Technology on the Rise

Tech innovators are constantly creating new screen activities to make our lives better and easier. With immediate information access at our fingertips, we are getting increasingly dependent on our screens for outsourcing tasks, including childcare and academic tutoring. Parents spend BIG money for educational and entertainment screen content ever since the first “intellectual development videos for baby” were introduced by the Baby Einstein Company in the late 1990s. Despite a scarcity of research demonstrating benefit, the child toy and software market continue to flood the market with more products each year, increasingly targeting infants and toddlers as consumers. How did this get started and what do we know today?

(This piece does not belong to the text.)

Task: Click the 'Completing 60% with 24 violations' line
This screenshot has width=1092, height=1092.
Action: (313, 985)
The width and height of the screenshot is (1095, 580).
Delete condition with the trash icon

The Beginning of Baby Einstein

Julie Aigner-Clark, founder of the Baby Einstein Company, developed the idea for the multimedia brand after leaving her teaching career to become a stay-at-home mom. As a mom of an infant daughter, she became discouraged by the lack of media available to expose children to music, poetry, and art. Determined to introduce her daughter to the subjects she once taught in her own classroom, Mrs. Clark created a personalized educational video using borrowed film equipment, toys, classical music, and computer editing software.

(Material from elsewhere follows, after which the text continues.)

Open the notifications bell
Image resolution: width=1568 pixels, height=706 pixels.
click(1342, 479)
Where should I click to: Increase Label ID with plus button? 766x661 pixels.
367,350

After spending approximately a year and $15,000 creating the first Baby Einstein video, Clark started to market her new invention aimed at enriching baby’s intellectual and emotional experience. She sent her first tape to a catalog company, but received no response. She hung in there though, and by a stroke of luck later met a buyer from that same catalog at a trade show. The company loved her work so much they ordered over 100 copies and sold every one. Baby Einstein was launched. In the first five years in business, Clark earned a profit of $22 million for her video sales (Garrard, 2009).

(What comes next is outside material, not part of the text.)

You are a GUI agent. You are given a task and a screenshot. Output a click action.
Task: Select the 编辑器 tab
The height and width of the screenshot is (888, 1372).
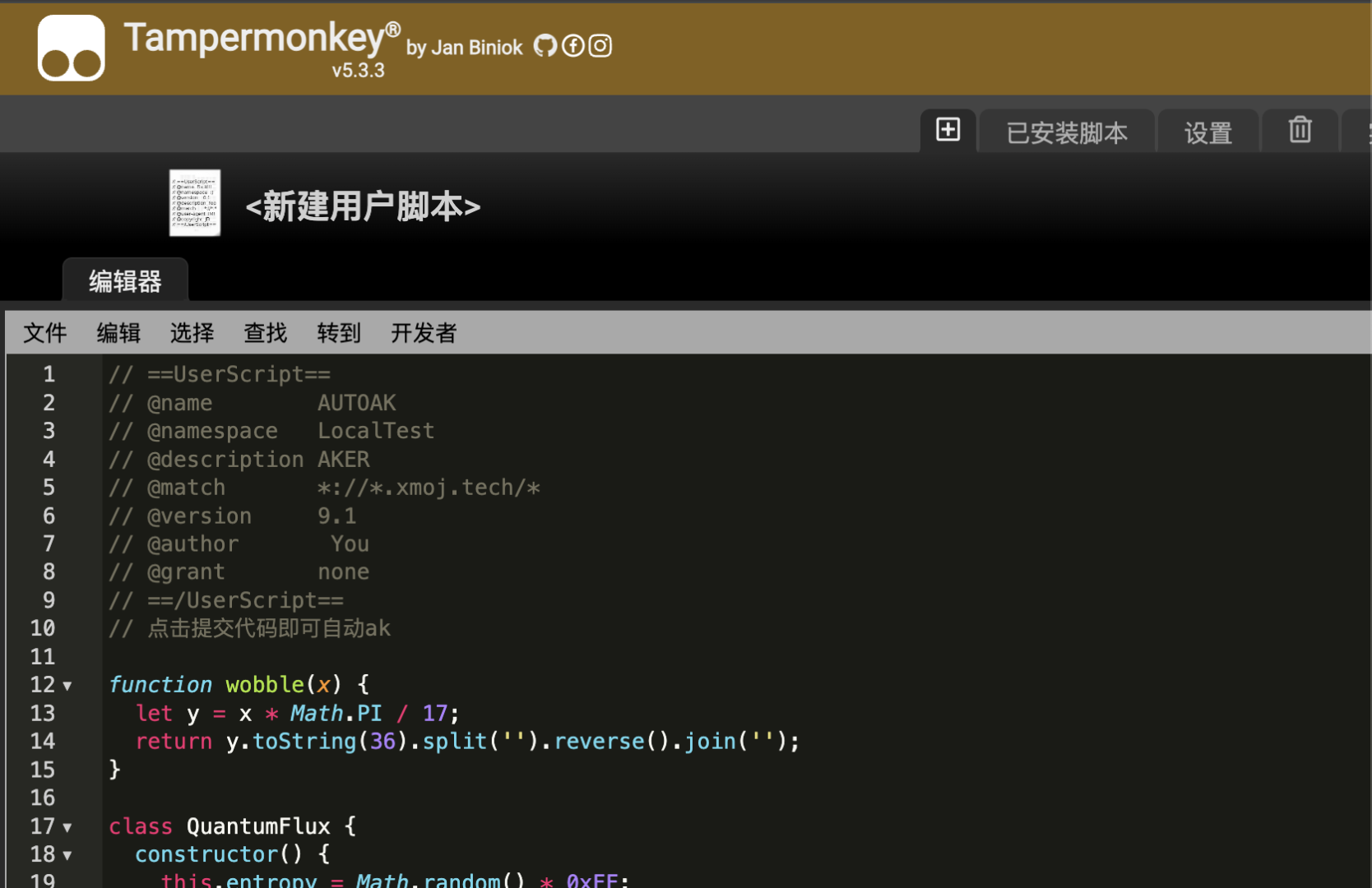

Through her desire to educate her infant daughter, Clark unknowingly sparked a video revolution in the field of early childhood education. In an effort to compliment the explosive brain development that infants and toddlers undergo in their first three years of life, she sought to enrich their language and literacy skills and promote creativity through use of colorful, moving art materials in synch with classical music. Catchy and clever characters such as “Vincent Van Goat” and “Bach the Rabbit” were created to be particularly attractive and marketable to young children and their parents. By offering videos with content not typically taught through traditional instruction, she was able to establish a wildly popular brand that still has name recognition today (Thomas, 2007).

The Disney Deal

Julie Aigner-Clark was not only a great inventor, but she also had a head for good marketing. Along with selling the public on the Baby Einstein brand, she also sold them on her personal brand as an entrepreneuring mom. In a stroke of genius, she personalized her products by including a segment at the end of each video, where she introduced herself as a hard-working middle class mom who believed fully in her mission to enrich the intellectual lives of babies and toddlers. Moms all over the world felt a kinship with Julie, wanting their babies to benefit from her vision and sharing and supporting her venture as well. When the Disney Company considered the purchase of her company in 2001, they learned through focus groups that there was little need for further advertising, because word of mouth from mother-to-mother was enough to substantially increase sales (Thomas, 2007).

In 2001, Julie Aigner-Clark and her husband sold the Baby Einstein Company to the Walt Disney Company for $25 million dollars. It would seem that if a multi-billion dollar company took over, the program must have some educational promise. Right?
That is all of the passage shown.